Alıştırmanın Amacı:
Bediüzzaman ile ilgili metinde "Nur camiası içinde" ifadesinden "sarf ettiği hakikatidir." ifadesine kadar olan bölümü hiçbir değişiklik yapmadan yazın.

Alıntı Metin:
##########
Nur camiası içinde de iman kardeşliğini, hizmet arkadaşlığını iyi niyetinden şüphe etmediğimiz, ticari ortaklığa dönüştürme teşebbüslerinin hep akamete uğramış ve uğruyor olmasını, zaman içinde araçların amaç haline dönüşmesi gerçeği ile kader-iİlâhî’nin bu cemaati, servet ve iktidar olmadan hizmet ettirdiği Ehl-i Beyt çizgisinde tutma isteğinin yattığı yorumu yapılabilir. Bu yorumumuza Bediüzzaman’ın, Risâle-i Nur’un hiç bir şeye, hatta siyaset-i İslâmiye’ye, İslâm birliği siyasetine dahi alet edilmesinin uygun olmadığı şeklindeki tesbitleri hüccet olarak gösterilebilir.26

Burada dikkate sunacağımız, Bediüzzaman, dünyevî ve siyasî bir proje olan İttihad-ı İslâm fikrine çok ehemmiyet vermekle beraber, bilhassa İkinci Said döneminde iman esaslarının takviyesini daha önemli gördüğü ve bütün mesaisini bu doğrultuda sarf ettiği hakikatidir.

Bediüzzaman, İslâm aleminde maddi fütuhatın zirvede olduğu, ehl-i zahirin gözlerini kamaştıran, meselâ Osmanlı Devleti’nin hakimiyet dönemlerine tekabül eden zaman dilimini, İslâmiyet’in zuhurundan itibaren hicri beşinci asra kadarki zaman dilimine nispeten gerilemeyi ifade eden “mazi” olarak ifade etmesine mukabil; hicri üçüncü asra ve kısmen beşinci asra kadarki zaman dilimini ise örnek alınması, ulaşılması gereken “müstakbel” olarak tarif eder.27

Burada genel kabule aykırı gibi görünen bu değerlendirmenin ve eleştirinin altında yatan ve dikkate verilmek istenen husus şudur: Bütün maddî kuvvet ve hakimiyete rağmen, bu asırlarda hükmeden unsurların, hikmet, adalet-i mahza anlamındaki adalet ve akıldan ziyade; kuvvet, heva, tabiat, müyülat ve hissiyat olduğu, her bir işte velev kısmen olsun istibdad ve tahakkümün varlığı gerçeğidir.28 Burada da Bediüzzaman’ın zahiri bir hakimiyet ve devletten ziyade İslâmiyet’in imanî ve ahlâkî boyutuyla daha ziyade alâkadar olduğunu görüyoruz.
##########
Veri Alıntıları:
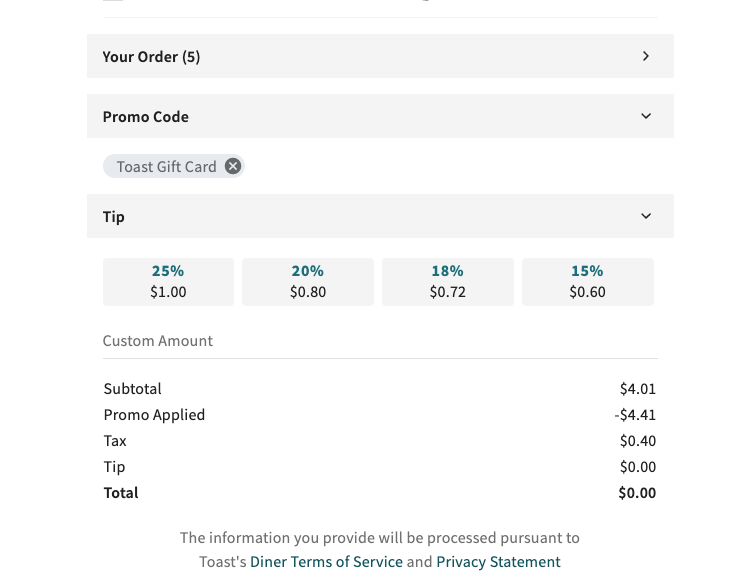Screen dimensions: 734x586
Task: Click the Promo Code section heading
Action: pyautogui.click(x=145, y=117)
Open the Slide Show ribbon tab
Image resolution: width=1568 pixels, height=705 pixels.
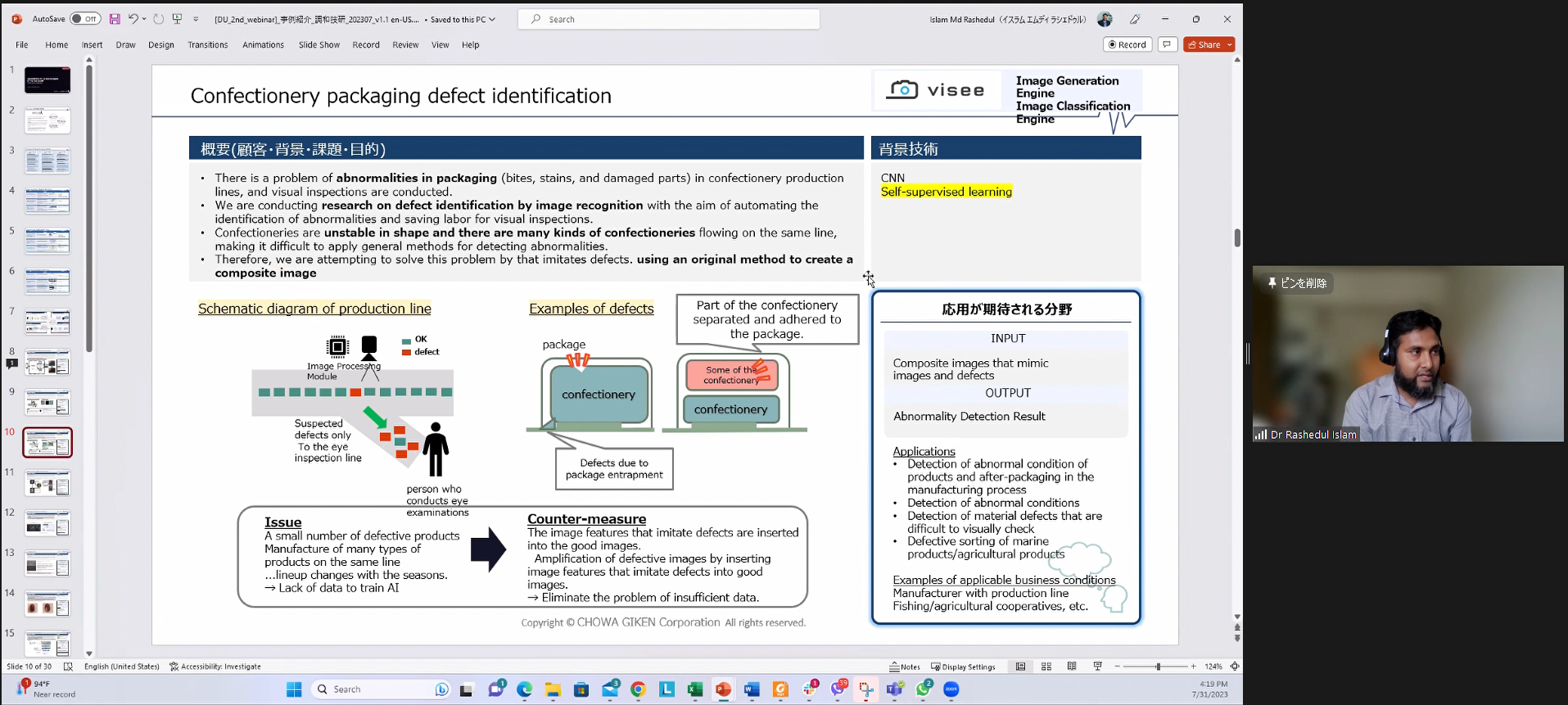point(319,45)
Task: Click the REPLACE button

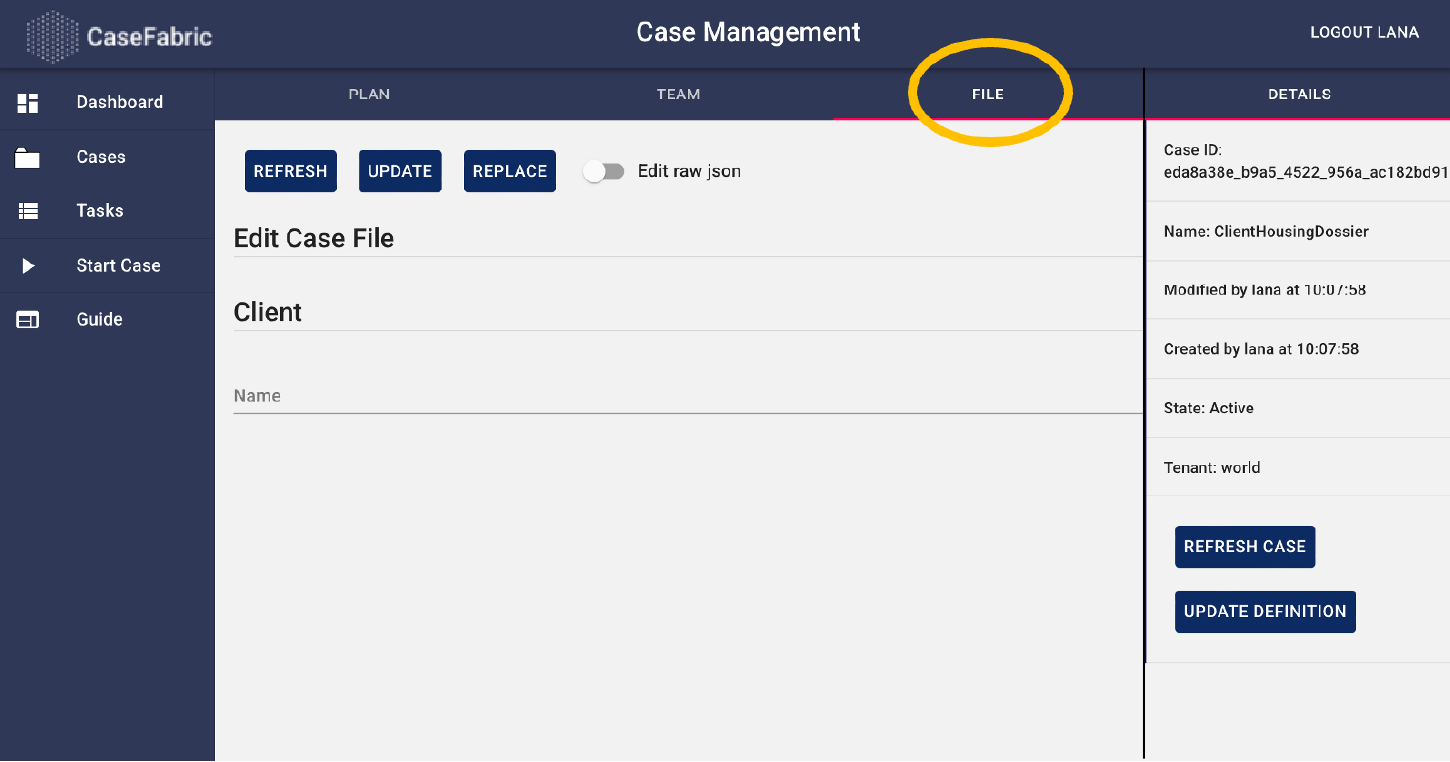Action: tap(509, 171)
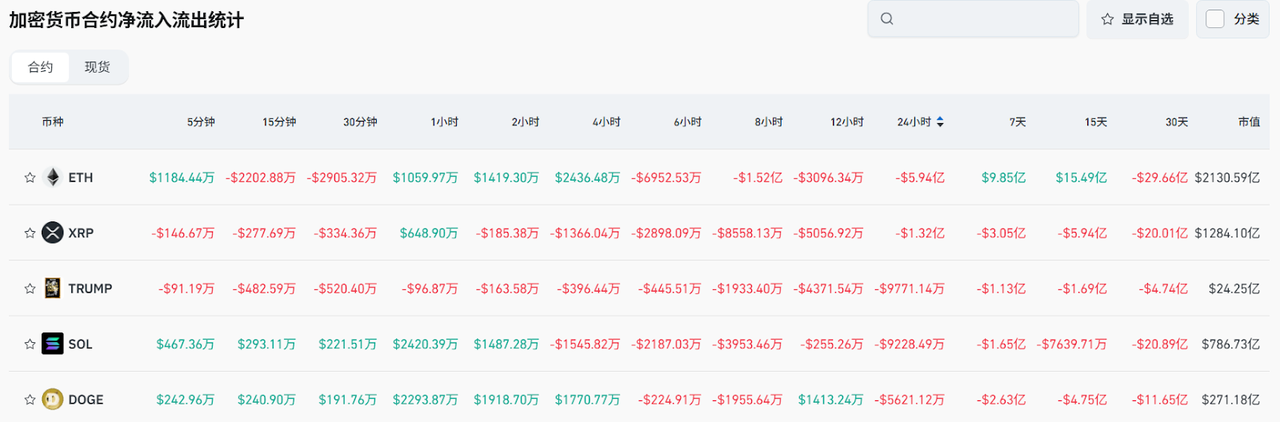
##########
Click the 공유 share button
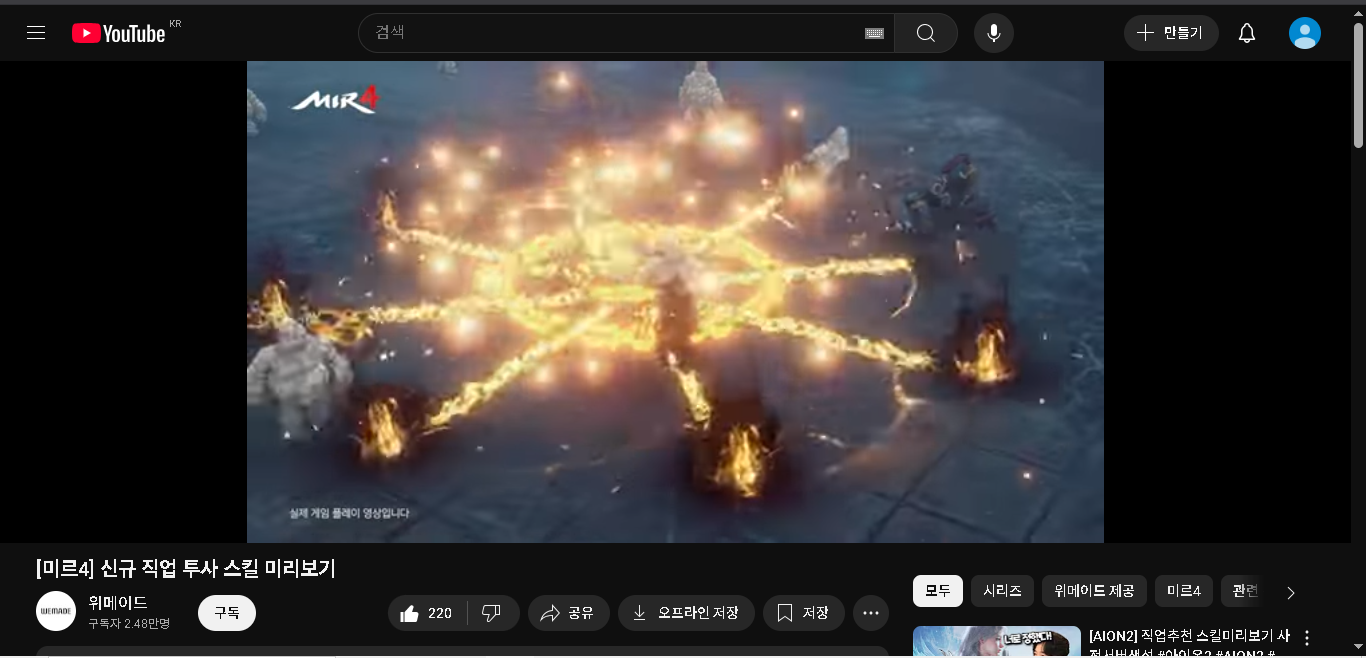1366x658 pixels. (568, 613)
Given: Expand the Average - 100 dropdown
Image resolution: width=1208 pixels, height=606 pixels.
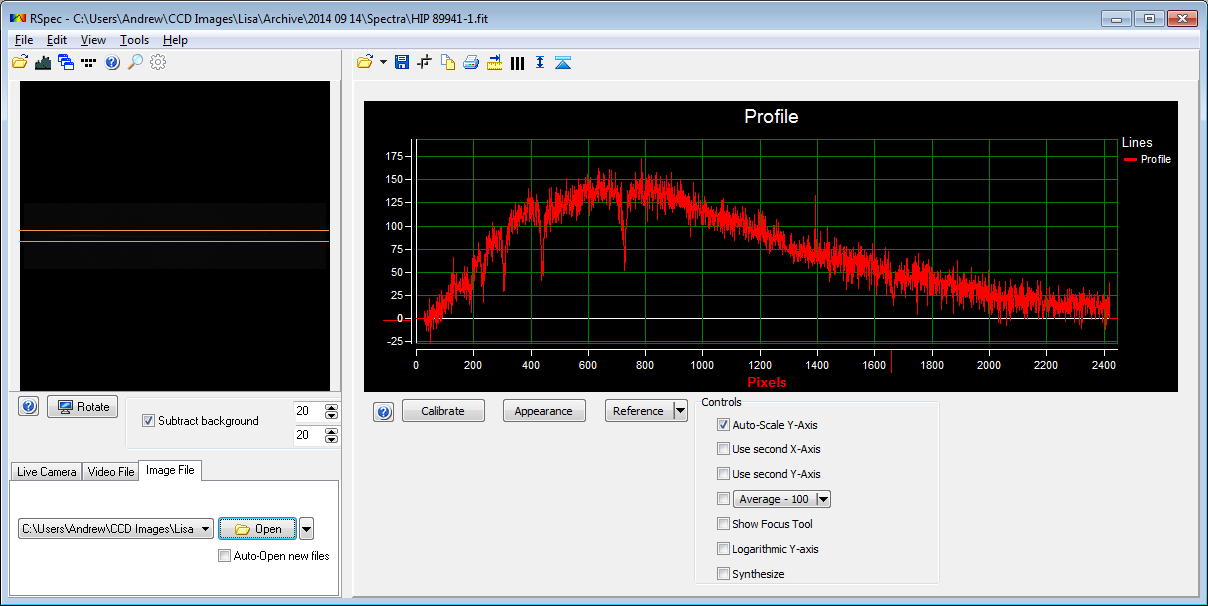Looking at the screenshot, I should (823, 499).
##########
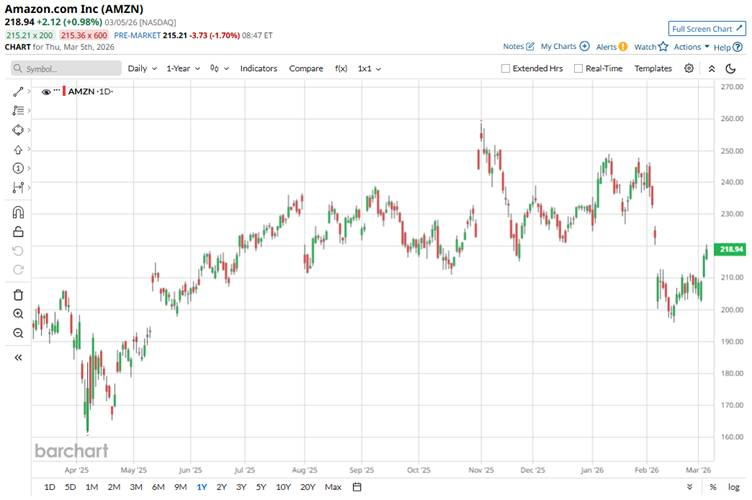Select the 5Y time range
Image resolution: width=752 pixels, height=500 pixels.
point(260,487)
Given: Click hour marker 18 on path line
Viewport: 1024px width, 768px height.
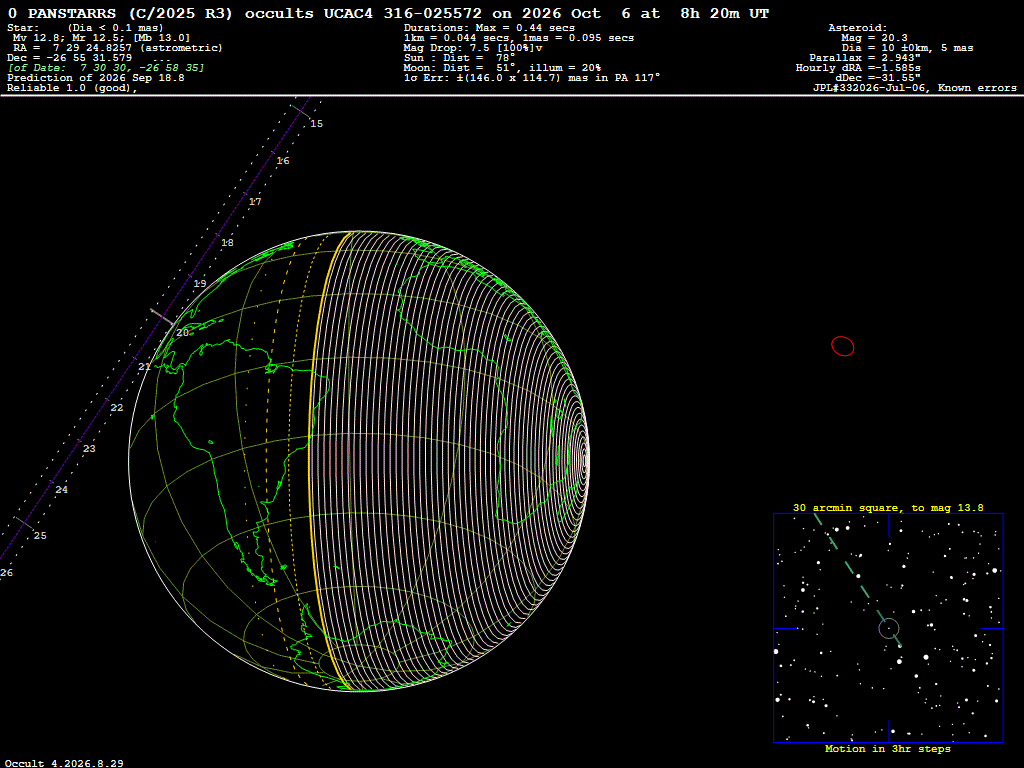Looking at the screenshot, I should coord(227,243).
##########
Görev Çıktısı:
Nur camiası içinde de iman kardeşliğini, hizmet arkadaşlığını iyi niyetinden şüphe etmediğimiz, ticari ortaklığa dönüştürme teşebbüslerinin hep akamete uğramış ve uğruyor olmasını, zaman içinde araçların amaç haline dönüşmesi gerçeği ile kader-iİlâhî’nin bu cemaati, servet ve iktidar olmadan hizmet ettirdiği Ehl-i Beyt çizgisinde tutma isteğinin yattığı yorumu yapılabilir. Bu yorumumuza Bediüzzaman’ın, Risâle-i Nur’un hiç bir şeye, hatta siyaset-i İslâmiye’ye, İslâm birliği siyasetine dahi alet edilmesinin uygun olmadığı şeklindeki tesbitleri hüccet olarak gösterilebilir.26

Burada dikkate sunacağımız, Bediüzzaman, dünyevî ve siyasî bir proje olan İttihad-ı İslâm fikrine çok ehemmiyet vermekle beraber, bilhassa İkinci Said döneminde iman esaslarının takviyesini daha önemli gördüğü ve bütün mesaisini bu doğrultuda sarf ettiği hakikatidir.